## Material supplied
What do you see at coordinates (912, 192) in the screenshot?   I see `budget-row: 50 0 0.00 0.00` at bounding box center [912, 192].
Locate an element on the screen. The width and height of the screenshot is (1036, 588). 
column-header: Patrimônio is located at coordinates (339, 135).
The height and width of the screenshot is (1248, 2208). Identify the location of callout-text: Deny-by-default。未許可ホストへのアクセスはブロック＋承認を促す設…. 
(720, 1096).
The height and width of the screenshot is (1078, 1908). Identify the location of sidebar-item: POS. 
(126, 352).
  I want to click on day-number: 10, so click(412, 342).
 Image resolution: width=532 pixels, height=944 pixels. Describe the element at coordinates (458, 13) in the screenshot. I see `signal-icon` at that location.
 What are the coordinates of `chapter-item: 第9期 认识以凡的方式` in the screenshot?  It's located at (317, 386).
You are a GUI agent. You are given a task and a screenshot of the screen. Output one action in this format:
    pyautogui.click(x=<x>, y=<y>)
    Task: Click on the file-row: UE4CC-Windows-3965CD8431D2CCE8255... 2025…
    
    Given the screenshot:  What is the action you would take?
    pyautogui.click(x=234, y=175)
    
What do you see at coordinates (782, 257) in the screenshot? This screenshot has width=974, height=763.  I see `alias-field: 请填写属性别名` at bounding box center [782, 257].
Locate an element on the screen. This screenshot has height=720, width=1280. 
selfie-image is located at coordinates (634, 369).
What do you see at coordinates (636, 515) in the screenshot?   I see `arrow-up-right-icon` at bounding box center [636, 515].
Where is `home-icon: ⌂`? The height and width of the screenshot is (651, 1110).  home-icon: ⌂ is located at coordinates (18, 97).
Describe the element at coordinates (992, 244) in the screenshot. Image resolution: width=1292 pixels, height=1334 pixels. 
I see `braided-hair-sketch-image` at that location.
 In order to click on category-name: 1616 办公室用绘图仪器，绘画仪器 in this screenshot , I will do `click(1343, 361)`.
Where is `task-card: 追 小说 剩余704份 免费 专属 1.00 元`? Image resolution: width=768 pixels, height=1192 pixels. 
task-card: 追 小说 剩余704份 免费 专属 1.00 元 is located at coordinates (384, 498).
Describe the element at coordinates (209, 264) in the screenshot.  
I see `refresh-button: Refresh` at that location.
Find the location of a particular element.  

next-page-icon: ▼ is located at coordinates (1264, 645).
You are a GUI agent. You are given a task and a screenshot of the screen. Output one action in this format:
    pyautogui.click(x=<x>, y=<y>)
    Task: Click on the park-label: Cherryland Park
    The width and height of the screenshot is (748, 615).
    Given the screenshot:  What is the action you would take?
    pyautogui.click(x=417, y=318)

## To-do item
Copy the listing above line for line, changing nothing.

## Response below
What do you see at coordinates (912, 192) in the screenshot?   I see `budget-row: 50 0 0.00 0.00` at bounding box center [912, 192].
Locate an element on the screen. The width and height of the screenshot is (1036, 588). 
column-header: Patrimônio is located at coordinates (339, 135).
The height and width of the screenshot is (1248, 2208). Identify the location of callout-text: Deny-by-default。未許可ホストへのアクセスはブロック＋承認を促す設…. 
(720, 1096).
The height and width of the screenshot is (1078, 1908). Identify the location of sidebar-item: POS. 
(126, 352).
  I want to click on day-number: 10, so click(412, 342).
 Image resolution: width=532 pixels, height=944 pixels. Describe the element at coordinates (458, 13) in the screenshot. I see `signal-icon` at that location.
 What are the coordinates of `chapter-item: 第9期 认识以凡的方式` in the screenshot?  It's located at (317, 386).
You are a GUI agent. You are given a task and a screenshot of the screen. Output one action in this format:
    pyautogui.click(x=<x>, y=<y>)
    Task: Click on the file-row: UE4CC-Windows-3965CD8431D2CCE8255... 2025…
    
    Given the screenshot:  What is the action you would take?
    pyautogui.click(x=234, y=175)
    
What do you see at coordinates (782, 257) in the screenshot? This screenshot has width=974, height=763.  I see `alias-field: 请填写属性别名` at bounding box center [782, 257].
Locate an element on the screen. This screenshot has height=720, width=1280. 
selfie-image is located at coordinates (634, 369).
What do you see at coordinates (636, 515) in the screenshot?   I see `arrow-up-right-icon` at bounding box center [636, 515].
Where is `home-icon: ⌂`? The height and width of the screenshot is (651, 1110).  home-icon: ⌂ is located at coordinates (18, 97).
Describe the element at coordinates (992, 244) in the screenshot. Image resolution: width=1292 pixels, height=1334 pixels. 
I see `braided-hair-sketch-image` at that location.
 In order to click on category-name: 1616 办公室用绘图仪器，绘画仪器 in this screenshot , I will do `click(1343, 361)`.
Where is `task-card: 追 小说 剩余704份 免费 专属 1.00 元`? Image resolution: width=768 pixels, height=1192 pixels. 
task-card: 追 小说 剩余704份 免费 专属 1.00 元 is located at coordinates (384, 498).
Describe the element at coordinates (209, 264) in the screenshot.  
I see `refresh-button: Refresh` at that location.
Find the location of a particular element.  

next-page-icon: ▼ is located at coordinates (1264, 645).
You are a GUI agent. You are given a task and a screenshot of the screen. Output one action in this format:
    pyautogui.click(x=<x>, y=<y>)
    Task: Click on the park-label: Cherryland Park
    The width and height of the screenshot is (748, 615).
    Given the screenshot:  What is the action you would take?
    pyautogui.click(x=417, y=318)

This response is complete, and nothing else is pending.